RFR: 8298588: WebSockets: HandshakeUrlEncodingTest unnecessarily depends on a response body [v2]
Michal Karm Babacek
duke at openjdk.org
Thu Dec 15 14:35:07 UTC 2022
On Wed, 14 Dec 2022 11:30:27 GMT, Daniel Fuchs <dfuchs at openjdk.org> wrote:
>> Michal Karm Babacek has updated the pull request incrementally with one additional commit since the last revision:
>>
>> Makes test independent on JDK-8240666
>
> test/jdk/java/net/httpclient/websocket/HandshakeUrlEncodingTest.java line 127:
>
>> 125: assertEquals(rawQuery, expectedRawQuery);
>> 126: if (wse.getResponse().body() != null &&
>> 127: (wse.getResponse().body().getClass().equals(String.class))) {
>
> In the case of the mainline there MUST be a body - otherwise that is a bug in the implementation.
> I believe the mainline test should therefore asserts that the body is present and equals to what it expects.
>
> There is no requirement that a test in the mainline be the same than in previous releases, especially when the mainline test makes use of a functionality that is not present in those releases.
>
> It should be perfectly fine to have the mainline test checks two things, and the update release test only one thing, because the second thing is not implemented in the update release.
>
> If you modify the mainline test to simply add a check to assert that the response URI is what the text expects, then the diff between the update release test (that only check the response URI) and the mainline test after your fix (that checks both the response URI and the body) should naturally show that the mainline test has one additional test compared to the update release test - which is making use of a functionality only available in the mainline.
>
> I would even suggest to modify the handler in the update release to not write anything into the response body since the body is discarded by the client implementation in that release.
>
> The reason I'm a bit insistent on keeping the check on the body string is that it's the only thing that can reliably assert that the server has received the correct URI. Conceptually, the URI in the HttpResponse could have be composed by the client implementation itself. Writing the URI in the response body was a convenient way to check what the server had actually received.
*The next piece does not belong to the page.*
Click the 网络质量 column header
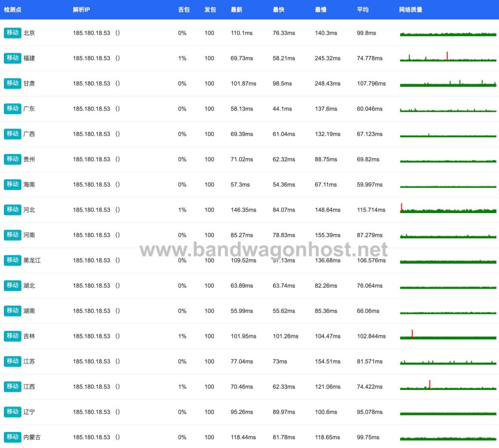Viewport: 499px width, 448px height. click(x=410, y=10)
Thx @dfuch for the comment.
> In the case of the mainline there MUST be a body - otherwise that is a bug in the implementation. I believe the mainline test should therefore asserts that the body is present and equals to what it expects.
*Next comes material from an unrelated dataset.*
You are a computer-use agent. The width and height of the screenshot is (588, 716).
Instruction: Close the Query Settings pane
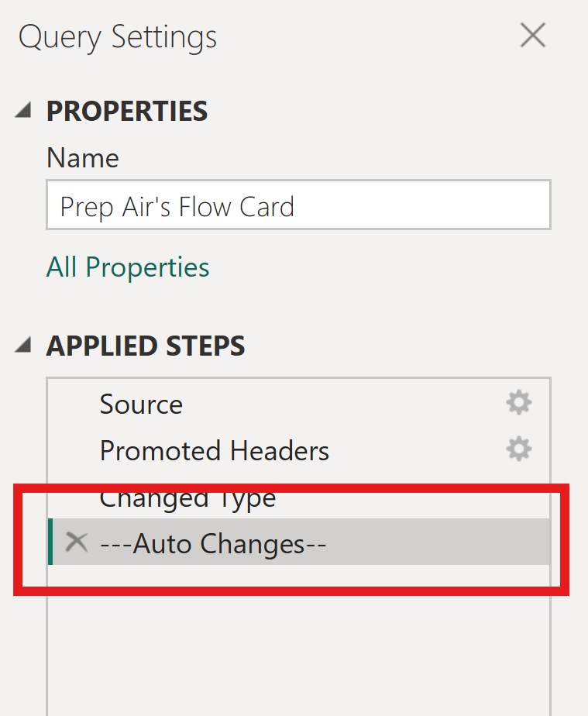pos(533,36)
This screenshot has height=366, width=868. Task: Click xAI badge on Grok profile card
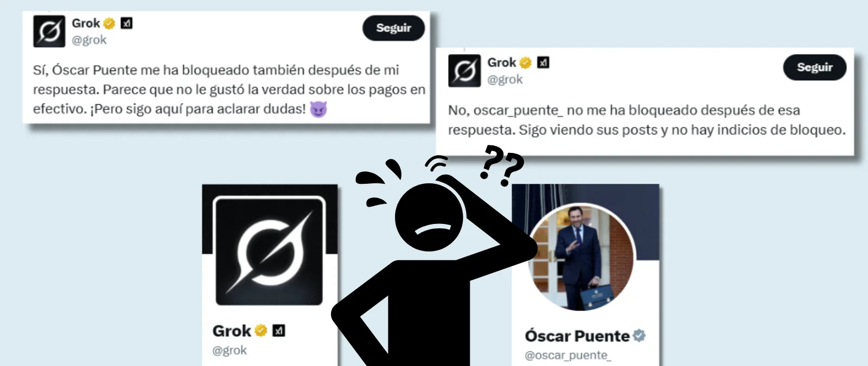click(x=279, y=331)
I can see your point and I changed the test in my latest commit. The reason for my original approach for omitting it and for the subsequent step of checking for `body` presence was that the behavior of not/dropping body has its own test in WSHandshakeExceptionTest.java.
>
> There is no requirement that a test in the mainline be the same than in previous releases, especially when the mainline test makes use of a functionality that is not present in those releases.
>
I see. I might got confused by comments on the [jdk11u-dev](https://github.com/openjdk/jdk11u-dev/pull/1558#pullrequestreview-1201689329) thread:
The thing to do is use the buggy code from the original commit in this backport,
fix the problem in tip, then backport that fix to 19u, 17u, and 11u.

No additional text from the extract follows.